- Tâches à accomplir:
[1] D'après le récit du rendez-vous au pied du Luitel, où Henri Chanlon a-t-il passé la nuit ?
[2] Poursuivez le récit du rendez-vous au pied du Luitel à la suite de sa dernière phrase.

Pour les trois méridionaux qui s'étaient donné rendez-vous au pied du Luitel ce 11 juillet, et comptaient rejoindre un impressionnant peloton, la nuit avait été des plus mouvementées. Train de nuit pour Jean-Michel Clausse. Gîte sommaire à Corps pour Henri Chanlon, où l'orage n'avait laissé qu'un lavoir en guise d'abri. Pour ma part, découverte in extremis d'une cabane de jardin pas trop humide au-dessus de Saint-Barthélemy de Séchilienne. Les grandes eaux ont donné toute la nuit. Au petit matin blême, le plafond nuageux se hisse péniblement à quelques centaines de mètres au-dessus de Séchilienne.

Des fringants coursiers, il n'en manque pas au pied du Luitel, où on met un visage, une physionomie, sur des noms maintes fois relevés dans la revue.

- Données enregistrées:
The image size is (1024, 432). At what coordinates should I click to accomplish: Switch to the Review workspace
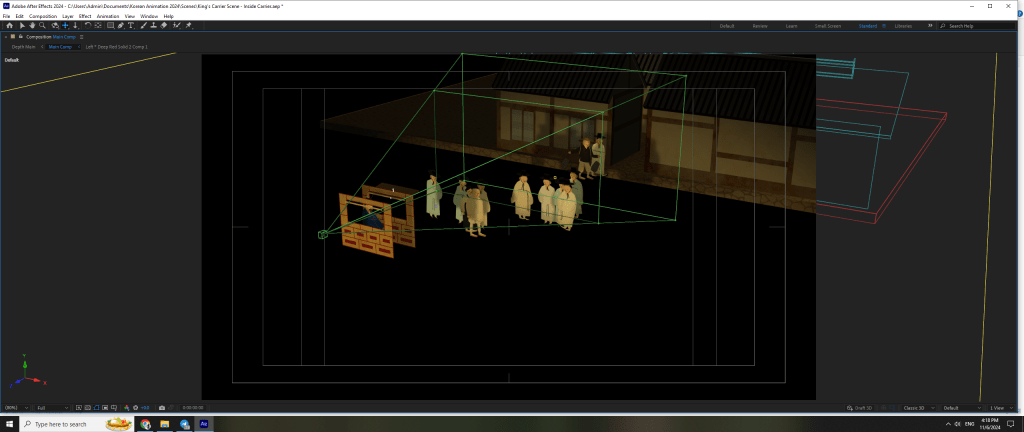coord(760,26)
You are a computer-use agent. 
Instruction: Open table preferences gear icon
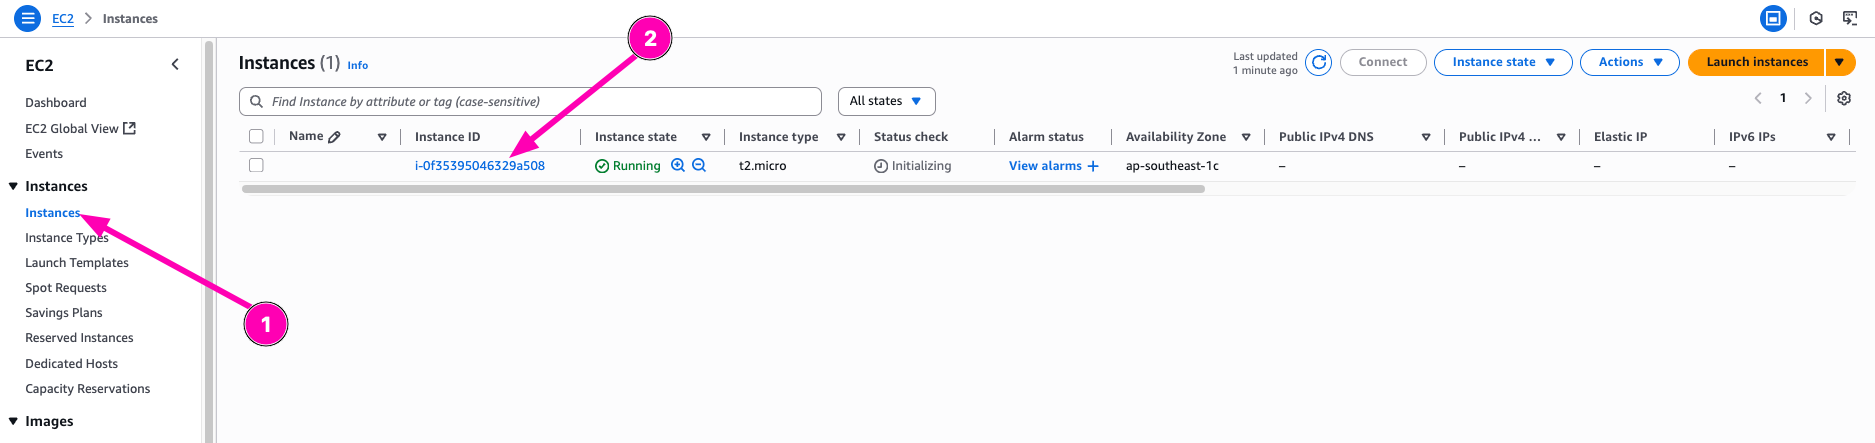click(x=1844, y=98)
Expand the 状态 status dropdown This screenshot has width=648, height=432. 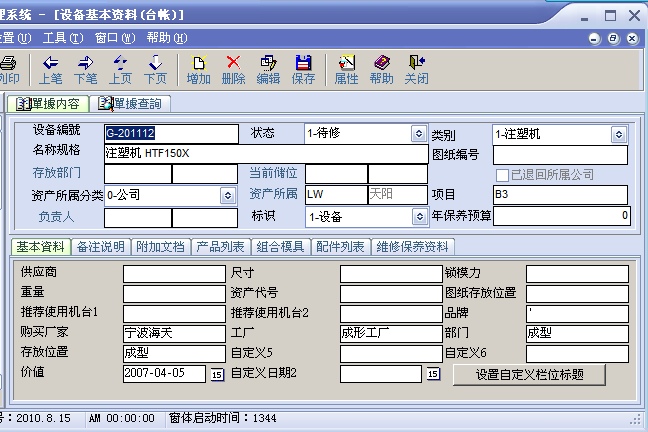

- Réponses par tâche:
[1] Dans un gîte sommaire à Corps, où l'orage ne lui avait laissé qu'un lavoir pour abri.

[2]
Les sacoches sont, dans leur majorité, minuscules. Devant tant de montures dépouillées, nous ne pouvons faire moins que de confier à un ami motorisé nos encombrants bagages. Je conserve néanmoins mon sac de guidon, mais qui est en fait un sac à dos quand on lui libère les bretelles. Ne craignez pas pour le porte-bagages avant, il supporte allègrement 15 kg de charge ! C'est donc l'occasion de me débarrasser du matériel de couchage, fixé aux piquets de tente articulés sur les haubans de selles, piquets qui font office de porte-bagages arrière. Le tout étant affublé de multiples sandows et, quand le temps s'y prête, d'une pyramide de vêtements, sans oublier la part de ravitaillement qui n'a pas pu caser dans le sac avant.

Voilà de quoi faire sourire nombre de puristes, adeptes du CX minimum. C'est le prix à payer pour une autonomie de plusieurs jours. Allez comprendre! Plus le vélo est chargé, plus les étapes peuvent se prolonger tard dans la soirée, au gré de la recherche d'un gîte avec, luxe suprême, les pieds au sec et la vue sur les étoiles.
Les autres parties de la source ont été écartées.